Frank Monaldo — Please e-mail comments to frank@monaldo.net

This page last updated on: 11/04/2002 21:04:22

Excessive Solicitousness

Sunday, December 2nd, 2001

Montgomery County, MD abuts the northwest corner of Washington, DC and it is one of the wealthiest counties in the country. The county resembles Garrison Keillor’s Lake Wobegon, “where the women are strong, the men are good-looking, and all the children are above average.” The county has no transit troubles and the average commute is a five-minute stroll from the front porch. There are no drug problems, no spousal abuse, no homelessness, and no poverty. Indeed the problems that plague other jurisdictions do not exist and the poor county council struggles to find problems to address. What else can explain the recent events in the county?

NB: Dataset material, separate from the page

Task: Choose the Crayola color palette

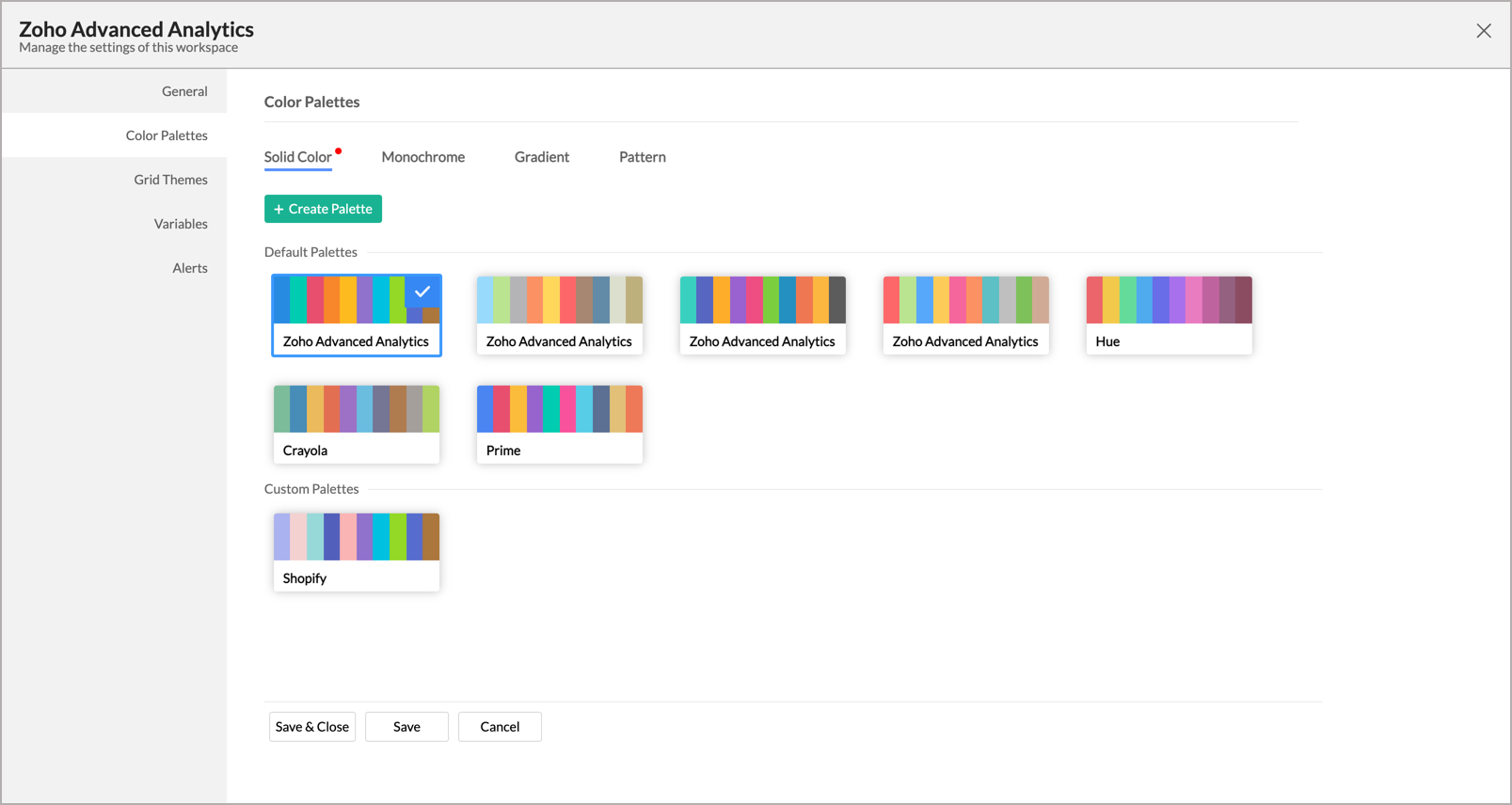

A couple of weeks ago, the county council passed legislation that drew national attention. The county would make it punishable by a fine if a person smoking in his own home annoyed a neighbor. There were no quantitative restrictions on the level of particulates that could permissibly escape from one property to another. Annoyance was the criteria.

After national ridicule, the county executive, after initially supporting the legislation, vetoed it. It became clear that the law would just become one more tool that squabbling neighbors could brandish against one another. Perhaps the clincher was the argument that since minorities smoke at higher rates, they would be disproportionately affected by the new regulation.

Just when that commotion started to die down, Kensington, MD, a town in Montgomery County, dispensed with the services of Santa Claus in lighting a holiday tree. A couple of people had perennially claimed that Santa was a religious symbol that should not appear at a publicly sponsored event. They finally had their way. The First Amendment argument against Santa had no merit. Even the legal director of the American Civil Liberties Union, Arthur Spitzer, conceded that he doubts that “a court would tell Kensington they could not have Santa Claus.”

Fear not, Kensington, there will be a Santa Claus. Santa will be there, as Francis Church would say “as certainly as love and generosity and devotion exist [1].” Whether or not Kensington will have an official Santa, throngs of locals have vowed to show up dressed in Santa costumes, demonstrating that common sense has not entirely fled the county. Indeed, the whole commotion has guaranteed that even more attention will be devoted to Santa at this year’s celebration.

These two events are bound by the common thread of excessive solicitousness to vocal minorities intent on bullying the majority. In the case of Montgomery County, the issues were relatively minor and squelched by the ridicule they deserved.

What happened recently a country away was far worse. At Orange Coast College in California, Political Science Professor Kenneth Hearlson was suspended without a hearing and told not to return to campus, after several Muslim students complained Hearlson had called them personally “terrorists,” “Nazis,” and “murderers.”

The knee-jerk reaction of the college again was excessive solicitousness. Hearlson was punished summarily and the validity of the complaints was accepted without question. Fortunately for Hearlson, a couple of students taped the September-18 class. The transcript clearly shows that Hearlson criticized some Muslim leaders for not speaking out against the September 11 attack on the US, but he went out of his way to point out that not all Muslims are responsible for the events of September 11.

Despite the transcript, Orange Coast College President Margaret Gratton, as of the end of November, had not reinstated Hearlson or issued a formal apology to him. The students who made the demonstrably false and malicious allegations have not been punished. Mooath Saidi, one of Hearlson’s accusers, when confronted with the transcript, argued, “…if some of the allegations I made were not maybe right, if my memory was shady, this is not the first time anybody brought anything against this teacher… [Hearlson] has a history, and he obviously hasn’t learned and he needs to be taught a lesson. [2]”

Chilling.

  1. Church, Francis P., “Yes, Virginia, There is a Santa Claus,” Editorial Page, New York Sun, 1897.
  2. Schemo, Diana Jean, “New Battle in Old War Over Freedom of Speech,” N.Y. Times, November 25, 2001.